Work required:
From the saved entries below, copy out word for word the lines that begin with the one containing "on predict-button: Predict." and end with the one containing "related-tag: wai-aria is", including both of those lines.

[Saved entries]
• • •

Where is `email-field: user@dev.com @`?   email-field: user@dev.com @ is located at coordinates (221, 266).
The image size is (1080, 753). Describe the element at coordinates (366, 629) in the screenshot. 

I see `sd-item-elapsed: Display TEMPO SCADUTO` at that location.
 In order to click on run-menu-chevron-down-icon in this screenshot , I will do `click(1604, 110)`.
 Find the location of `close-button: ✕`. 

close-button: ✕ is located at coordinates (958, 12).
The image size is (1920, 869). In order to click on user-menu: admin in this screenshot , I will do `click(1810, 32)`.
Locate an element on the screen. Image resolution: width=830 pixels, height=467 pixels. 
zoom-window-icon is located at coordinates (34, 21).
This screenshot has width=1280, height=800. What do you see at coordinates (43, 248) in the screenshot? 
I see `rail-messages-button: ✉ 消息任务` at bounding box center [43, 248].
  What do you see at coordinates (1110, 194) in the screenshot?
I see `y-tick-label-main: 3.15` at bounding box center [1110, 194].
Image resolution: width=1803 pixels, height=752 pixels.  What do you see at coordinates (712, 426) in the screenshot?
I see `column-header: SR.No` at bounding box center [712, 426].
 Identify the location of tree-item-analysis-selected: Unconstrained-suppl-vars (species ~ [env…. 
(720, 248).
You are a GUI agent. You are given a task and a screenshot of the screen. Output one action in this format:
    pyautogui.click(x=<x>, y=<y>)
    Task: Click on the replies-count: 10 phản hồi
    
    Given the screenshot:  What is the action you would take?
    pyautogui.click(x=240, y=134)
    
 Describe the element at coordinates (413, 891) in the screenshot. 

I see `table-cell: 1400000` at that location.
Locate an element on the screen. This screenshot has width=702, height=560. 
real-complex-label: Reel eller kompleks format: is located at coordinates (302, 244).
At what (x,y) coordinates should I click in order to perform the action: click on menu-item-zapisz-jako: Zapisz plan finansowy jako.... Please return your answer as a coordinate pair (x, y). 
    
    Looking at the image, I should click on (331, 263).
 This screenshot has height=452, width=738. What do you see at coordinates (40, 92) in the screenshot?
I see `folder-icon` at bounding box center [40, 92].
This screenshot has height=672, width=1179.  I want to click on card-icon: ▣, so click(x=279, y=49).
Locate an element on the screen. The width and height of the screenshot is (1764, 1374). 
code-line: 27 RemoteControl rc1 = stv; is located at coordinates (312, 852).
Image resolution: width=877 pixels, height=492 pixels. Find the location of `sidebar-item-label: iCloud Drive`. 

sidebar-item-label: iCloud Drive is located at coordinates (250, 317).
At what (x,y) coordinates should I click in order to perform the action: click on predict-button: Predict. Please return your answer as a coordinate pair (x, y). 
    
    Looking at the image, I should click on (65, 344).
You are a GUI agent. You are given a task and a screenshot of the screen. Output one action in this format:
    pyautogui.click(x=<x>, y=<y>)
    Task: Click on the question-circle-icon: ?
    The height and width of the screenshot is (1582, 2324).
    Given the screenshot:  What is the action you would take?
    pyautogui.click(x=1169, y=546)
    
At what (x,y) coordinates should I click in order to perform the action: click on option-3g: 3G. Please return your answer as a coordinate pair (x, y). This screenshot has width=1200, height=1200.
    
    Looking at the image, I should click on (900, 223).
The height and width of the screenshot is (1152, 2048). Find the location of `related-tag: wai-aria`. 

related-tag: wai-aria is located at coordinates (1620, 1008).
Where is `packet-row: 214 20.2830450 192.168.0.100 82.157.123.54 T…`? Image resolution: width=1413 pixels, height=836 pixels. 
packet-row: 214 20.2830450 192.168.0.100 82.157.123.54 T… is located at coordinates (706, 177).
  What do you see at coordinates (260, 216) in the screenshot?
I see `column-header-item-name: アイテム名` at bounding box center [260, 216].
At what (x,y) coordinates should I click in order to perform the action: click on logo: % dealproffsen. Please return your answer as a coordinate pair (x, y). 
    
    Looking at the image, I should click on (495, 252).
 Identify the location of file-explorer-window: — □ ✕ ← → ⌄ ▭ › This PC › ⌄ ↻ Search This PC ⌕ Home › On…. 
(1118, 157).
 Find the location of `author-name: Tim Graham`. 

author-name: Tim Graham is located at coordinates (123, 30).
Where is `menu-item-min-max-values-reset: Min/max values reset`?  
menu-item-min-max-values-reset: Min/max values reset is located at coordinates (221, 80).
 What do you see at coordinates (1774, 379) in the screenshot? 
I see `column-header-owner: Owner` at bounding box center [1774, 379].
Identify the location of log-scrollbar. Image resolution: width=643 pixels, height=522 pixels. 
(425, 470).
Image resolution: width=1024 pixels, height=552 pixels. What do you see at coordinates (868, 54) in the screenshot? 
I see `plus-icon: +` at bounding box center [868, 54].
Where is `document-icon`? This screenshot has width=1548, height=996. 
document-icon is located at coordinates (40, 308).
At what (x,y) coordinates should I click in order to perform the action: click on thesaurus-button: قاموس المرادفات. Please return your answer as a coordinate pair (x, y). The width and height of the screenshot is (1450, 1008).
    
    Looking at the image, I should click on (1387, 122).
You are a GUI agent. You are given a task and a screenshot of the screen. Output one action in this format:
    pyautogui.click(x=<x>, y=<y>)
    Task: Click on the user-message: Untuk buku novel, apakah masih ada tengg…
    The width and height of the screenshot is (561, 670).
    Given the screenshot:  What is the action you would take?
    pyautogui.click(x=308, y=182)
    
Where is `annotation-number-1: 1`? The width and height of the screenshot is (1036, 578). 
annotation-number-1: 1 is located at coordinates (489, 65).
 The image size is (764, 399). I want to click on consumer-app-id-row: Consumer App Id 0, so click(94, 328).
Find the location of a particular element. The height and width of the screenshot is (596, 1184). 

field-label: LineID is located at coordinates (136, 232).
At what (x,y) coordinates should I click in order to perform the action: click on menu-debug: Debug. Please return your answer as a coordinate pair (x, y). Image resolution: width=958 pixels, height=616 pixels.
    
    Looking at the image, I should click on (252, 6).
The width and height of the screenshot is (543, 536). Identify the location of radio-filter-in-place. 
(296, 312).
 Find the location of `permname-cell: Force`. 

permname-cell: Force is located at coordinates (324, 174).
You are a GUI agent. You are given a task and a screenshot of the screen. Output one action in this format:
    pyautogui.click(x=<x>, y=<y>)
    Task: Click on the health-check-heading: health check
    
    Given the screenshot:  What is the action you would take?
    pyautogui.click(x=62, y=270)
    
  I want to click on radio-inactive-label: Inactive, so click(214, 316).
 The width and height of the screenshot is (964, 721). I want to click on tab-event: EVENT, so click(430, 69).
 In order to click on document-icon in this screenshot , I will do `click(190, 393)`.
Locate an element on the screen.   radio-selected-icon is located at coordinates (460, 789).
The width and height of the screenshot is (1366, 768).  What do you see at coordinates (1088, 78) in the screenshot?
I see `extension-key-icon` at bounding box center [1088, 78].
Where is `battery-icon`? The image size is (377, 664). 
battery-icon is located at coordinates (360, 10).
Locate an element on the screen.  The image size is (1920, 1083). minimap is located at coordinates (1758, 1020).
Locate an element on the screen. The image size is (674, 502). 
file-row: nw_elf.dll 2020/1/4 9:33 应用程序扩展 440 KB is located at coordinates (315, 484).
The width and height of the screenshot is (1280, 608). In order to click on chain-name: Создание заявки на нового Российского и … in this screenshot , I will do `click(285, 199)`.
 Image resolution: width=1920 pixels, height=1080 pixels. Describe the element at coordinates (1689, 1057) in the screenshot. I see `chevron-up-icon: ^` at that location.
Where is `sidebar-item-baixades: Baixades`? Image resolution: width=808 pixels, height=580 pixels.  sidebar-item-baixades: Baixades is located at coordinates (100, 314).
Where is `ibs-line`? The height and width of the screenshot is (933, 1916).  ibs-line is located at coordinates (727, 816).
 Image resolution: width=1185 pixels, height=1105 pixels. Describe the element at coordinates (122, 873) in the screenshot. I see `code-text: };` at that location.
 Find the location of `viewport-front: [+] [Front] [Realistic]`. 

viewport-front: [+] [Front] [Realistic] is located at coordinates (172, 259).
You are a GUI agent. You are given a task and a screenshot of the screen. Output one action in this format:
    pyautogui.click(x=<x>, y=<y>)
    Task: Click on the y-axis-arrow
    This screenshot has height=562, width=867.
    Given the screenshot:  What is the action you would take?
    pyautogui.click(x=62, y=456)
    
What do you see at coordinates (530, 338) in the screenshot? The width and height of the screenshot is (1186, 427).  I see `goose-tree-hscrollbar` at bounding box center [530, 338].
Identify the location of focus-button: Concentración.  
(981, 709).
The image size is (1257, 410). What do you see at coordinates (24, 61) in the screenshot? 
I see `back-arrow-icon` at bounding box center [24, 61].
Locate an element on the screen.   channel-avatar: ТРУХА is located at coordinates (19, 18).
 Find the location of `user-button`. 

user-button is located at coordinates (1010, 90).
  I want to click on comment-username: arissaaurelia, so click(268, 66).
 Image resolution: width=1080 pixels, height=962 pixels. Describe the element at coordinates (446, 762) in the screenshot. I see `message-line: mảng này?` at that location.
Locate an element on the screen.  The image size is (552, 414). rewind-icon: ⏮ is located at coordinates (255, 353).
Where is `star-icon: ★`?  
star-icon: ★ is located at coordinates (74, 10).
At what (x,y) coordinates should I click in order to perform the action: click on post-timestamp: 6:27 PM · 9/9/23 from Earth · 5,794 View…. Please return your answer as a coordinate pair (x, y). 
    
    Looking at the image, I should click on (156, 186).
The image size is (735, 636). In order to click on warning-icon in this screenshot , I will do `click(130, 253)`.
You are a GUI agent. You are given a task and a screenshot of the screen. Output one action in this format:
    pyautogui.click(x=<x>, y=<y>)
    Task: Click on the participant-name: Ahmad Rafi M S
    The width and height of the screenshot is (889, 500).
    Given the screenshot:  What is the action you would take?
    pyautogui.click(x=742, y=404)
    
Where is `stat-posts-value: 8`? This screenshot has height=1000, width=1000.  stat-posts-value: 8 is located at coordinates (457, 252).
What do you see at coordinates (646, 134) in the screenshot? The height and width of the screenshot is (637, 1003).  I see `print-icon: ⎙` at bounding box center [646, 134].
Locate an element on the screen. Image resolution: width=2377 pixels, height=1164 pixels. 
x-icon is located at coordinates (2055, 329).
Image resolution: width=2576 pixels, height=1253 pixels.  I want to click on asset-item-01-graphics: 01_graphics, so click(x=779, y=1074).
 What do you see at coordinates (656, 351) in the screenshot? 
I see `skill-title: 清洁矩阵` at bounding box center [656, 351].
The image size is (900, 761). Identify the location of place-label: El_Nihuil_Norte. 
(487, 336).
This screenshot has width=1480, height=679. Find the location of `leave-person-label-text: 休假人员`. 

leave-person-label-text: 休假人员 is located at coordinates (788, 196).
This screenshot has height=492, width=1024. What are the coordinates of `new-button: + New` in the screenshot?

• • •

Result for this exercise:
At what (x,y) coordinates should I click in order to perform the action: click on predict-button: Predict. Please return your answer as a coordinate pair (x, y). 
    
    Looking at the image, I should click on (65, 344).
You are a GUI agent. You are given a task and a screenshot of the screen. Output one action in this format:
    pyautogui.click(x=<x>, y=<y>)
    Task: Click on the question-circle-icon: ?
    The height and width of the screenshot is (1582, 2324).
    Given the screenshot:  What is the action you would take?
    pyautogui.click(x=1169, y=546)
    
At what (x,y) coordinates should I click in order to perform the action: click on option-3g: 3G. Please return your answer as a coordinate pair (x, y). This screenshot has width=1200, height=1200.
    
    Looking at the image, I should click on (900, 223).
The height and width of the screenshot is (1152, 2048). Find the location of `related-tag: wai-aria`. 

related-tag: wai-aria is located at coordinates (1620, 1008).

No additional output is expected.